Child-care vote comes as union power declines in most states.
The DFL Legislature eked out a major victory for organized labor Monday, giving in-home child-care providers and personal care attendants the right to unionize at a time when union power is in full retreat in many state capitols.
The Minnesota House, acting as the last hours of the Legislative session were ticking down, approved the unionization measure by a bare 68-66 majority and sent it to DFL Gov. Mark Dayton, who is expected to sign it.
Announcement of the vote produced a burst of cheers from purple-and green-shirted union supporters in the House gallery, followed by angry denunciations of the breach of House decorum. “We’re not in charge — let them applaud,” said Rep. Pat Garofalo, R-Farmington, as he stalked out of the chamber. “They own the place!”
The vote does not immediately unionize anyone. It does allow an estimated 21,000 home workers to decide whether to join a union. That includes child-care providers who operate private businesses in their own homes, and personal care attendants — known as PCAs — who care for elderly and disabled people in the clients’ homes.
Because such workers want to negotiate with the state over subsidies, training, benefits and other issues, they needed a state law to allow them to consider unionizing.
The bill was a top priority for two unions that are a big part of the DFL coalition: The American Federation of State, County and Municipal Employees, or AFSCME, which is organizing child-care workers, and the Service Employees International Union, or SEIU, which is organizing PCAs.
The vote culminates an eight-year effort that has divided the normally placid business of caring for children into highly politicized camps of union supporters and union foes.
“This has gotta be the best day in my life for a very long time,” Karla Scapanski, a Sauk Rapids child-care provider, said as union supporters around her at the Capitol sang “Solidarity Forever.” Said Scapanski: “The more we get together and stand up for what’s important to us, the stronger we are.”
Hollee Saville, a child-care provider and union opponent from St. Michael, was near tears.
“We’re very disappointed that the legislators who voted yes on this chose to steal our freedoms and our rights as independent business owners and sell them off to the unions for the highest bid,” Saville said.
Opponents have already started mapping out legal challenges.
Bill Messenger, a lawyer for the Virginia-based National Right to Work Legal Defense Foundation, said he will file suit on behalf of Minnesota providers who oppose the union, alleging that the law forces care workers to unionize and violates their right of freedom of association.
Reversing the trend for labor
Unions nationally have lost battles over right-to-work laws and public-employee bargaining in Wisconsin, Indiana and Michigan.
Minnesota, with a DFL-controlled Legislature elected with strong union support in November, is moving in the other direction.

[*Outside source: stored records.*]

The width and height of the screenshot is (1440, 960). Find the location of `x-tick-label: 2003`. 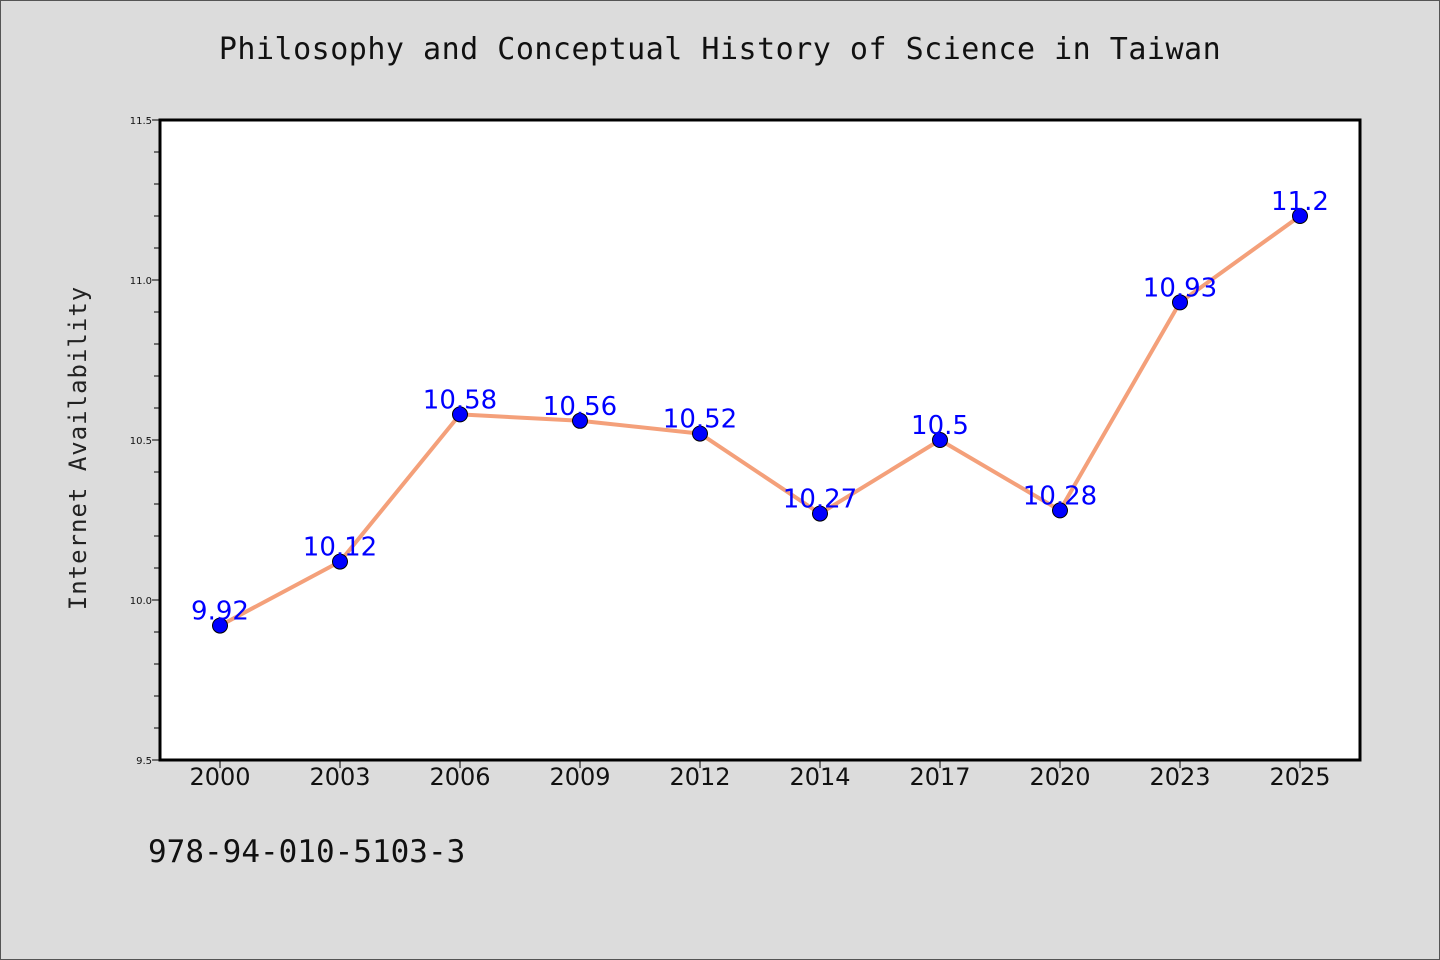

x-tick-label: 2003 is located at coordinates (340, 777).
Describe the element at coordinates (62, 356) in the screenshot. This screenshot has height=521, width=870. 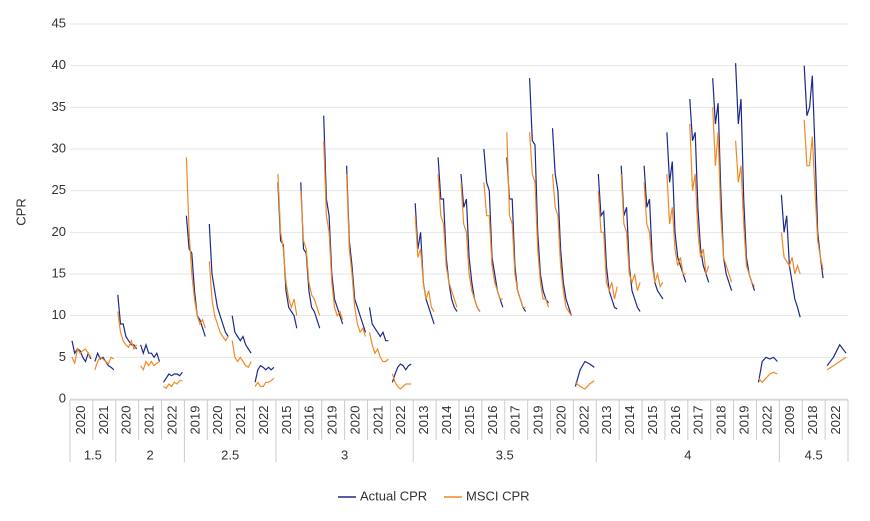
I see `y-tick-label: 5` at that location.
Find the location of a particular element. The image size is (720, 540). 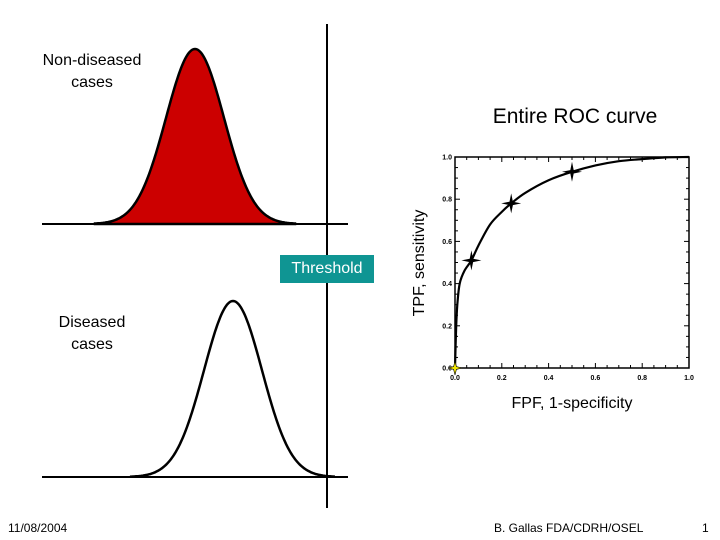

non-diseased-distribution is located at coordinates (195, 136).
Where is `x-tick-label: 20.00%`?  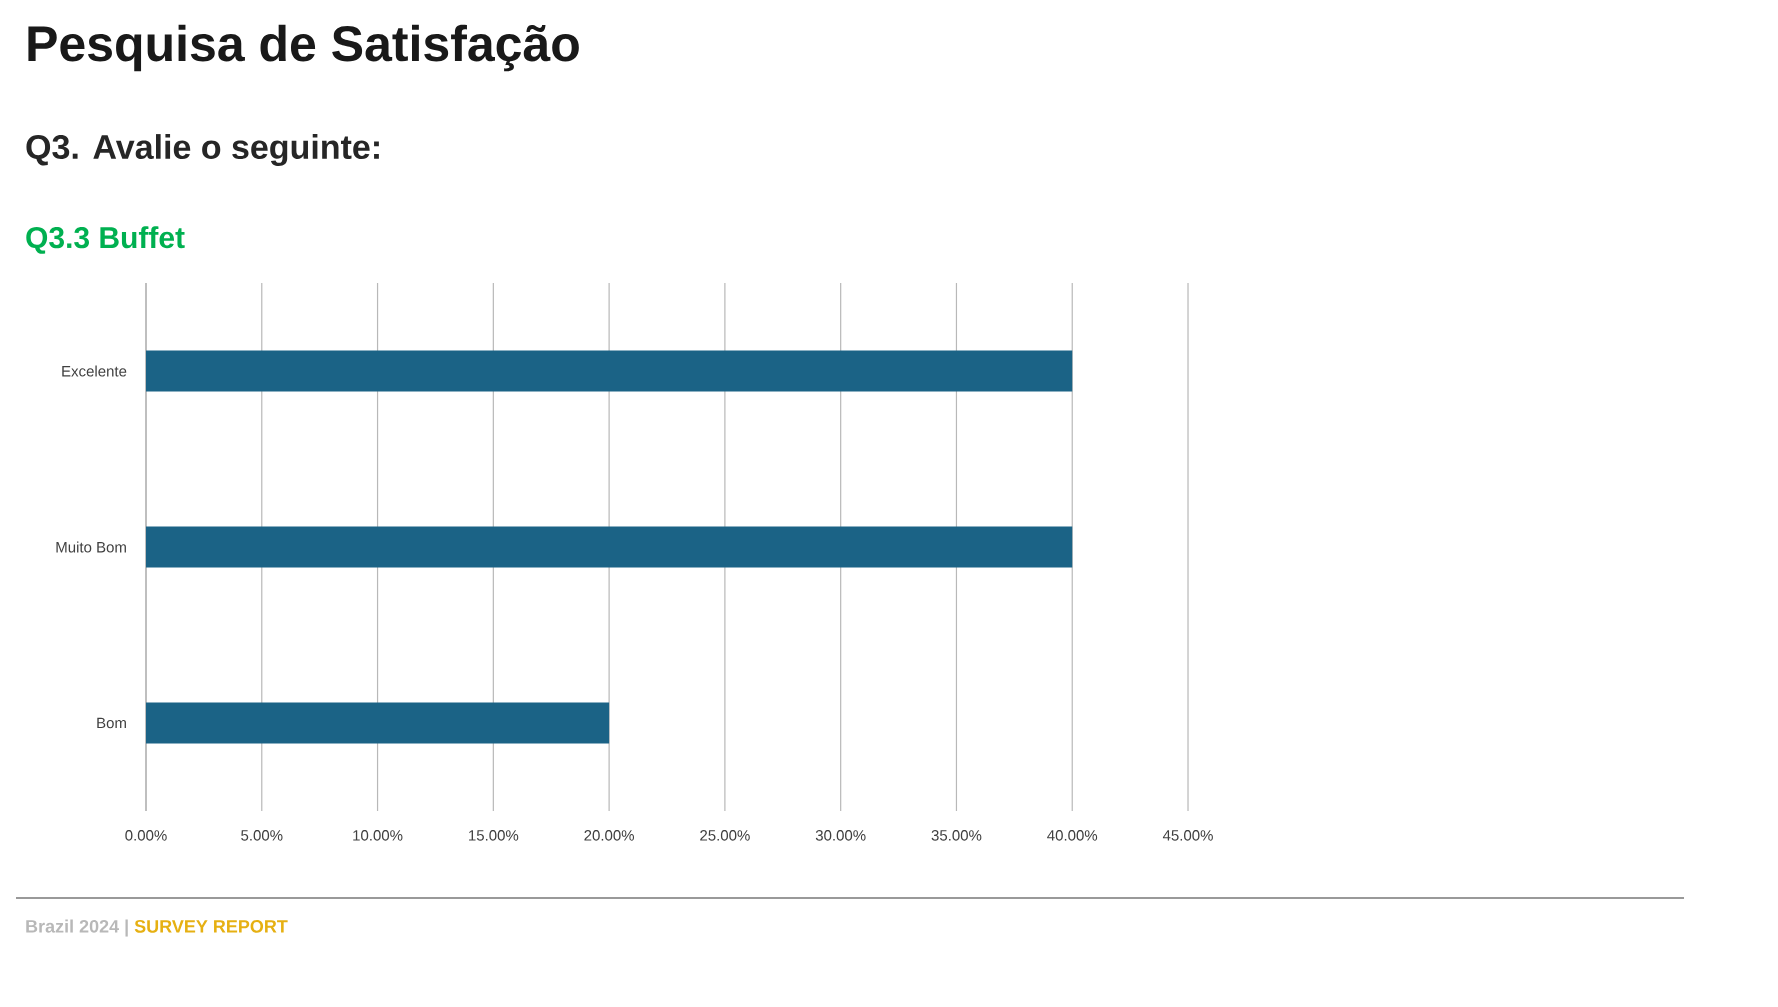
x-tick-label: 20.00% is located at coordinates (610, 836).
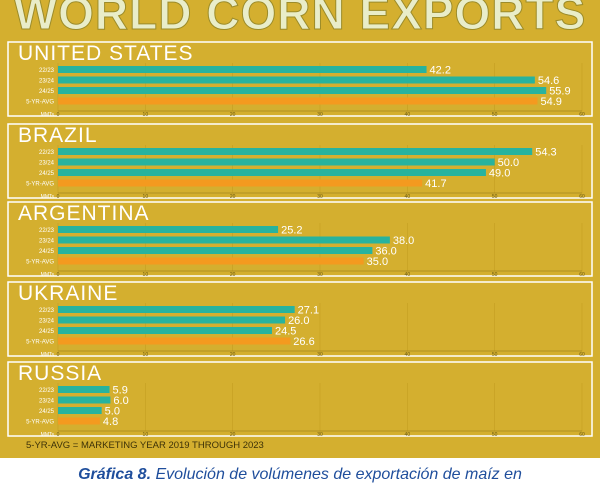 This screenshot has height=500, width=600. What do you see at coordinates (548, 81) in the screenshot?
I see `bar-value-label: 54.6` at bounding box center [548, 81].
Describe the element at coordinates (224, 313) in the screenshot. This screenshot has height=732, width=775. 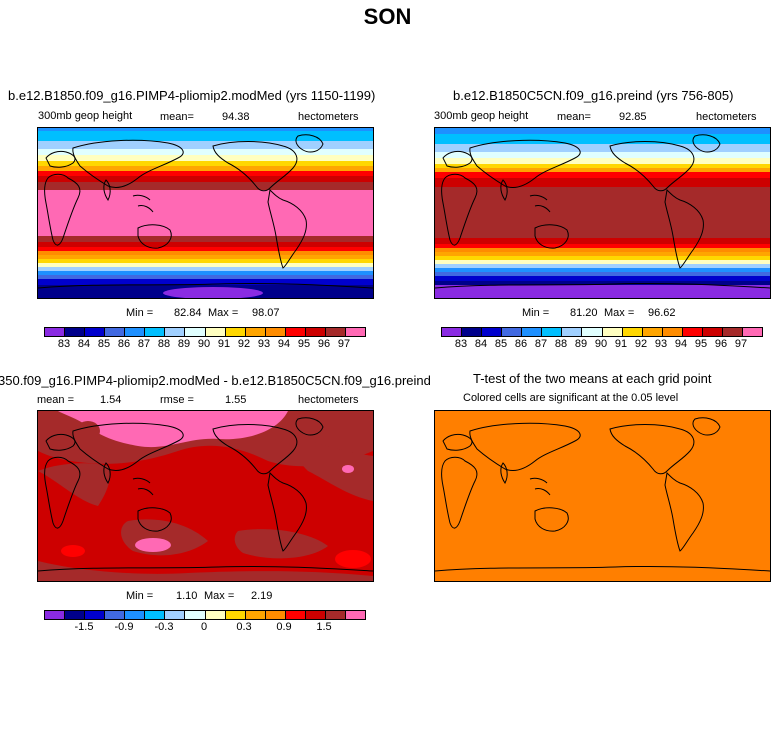
I see `panel1-max-label: Max =` at that location.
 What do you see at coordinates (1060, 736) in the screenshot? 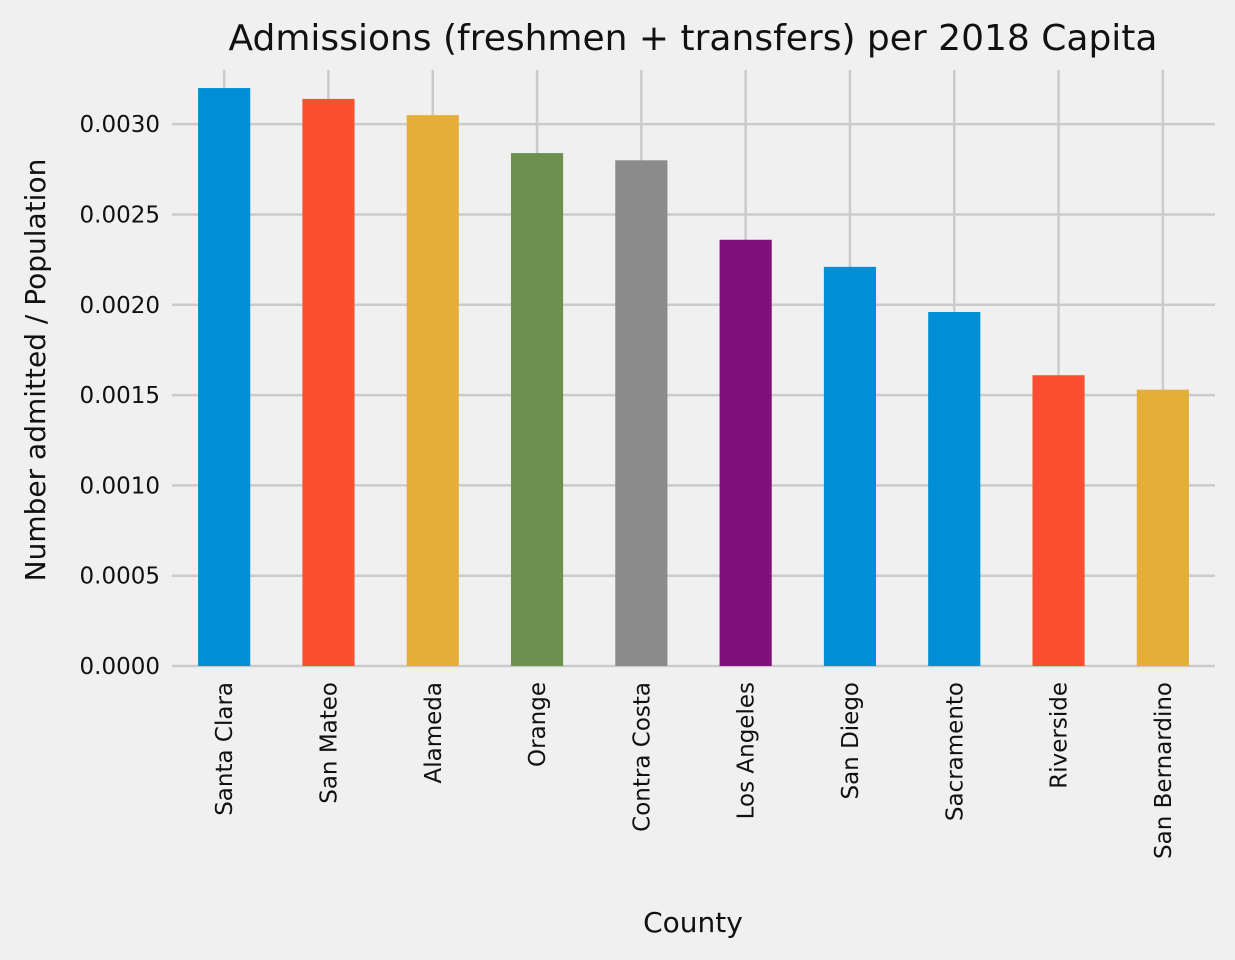
I see `x-tick-label: Riverside` at bounding box center [1060, 736].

“When you consider what’s happening all around the country, where there’s an assault on organized labor ... this is one of the first states to actually reverse that trend and expand organized labor,” said DFL State Chair Ken Martin.
The issue was highly emotional, politically potent and had the potential to chew up scarce floor time. It produced a record 17-hour, dusk-till-dawn debate in the Senate last week. House foes filed enough amendments to filibuster the issue right through the midnight adjournment deadline on Monday. But DFL and GOP leaders agreed to reasonable limits on the highly charged rhetoric so the session could wind down.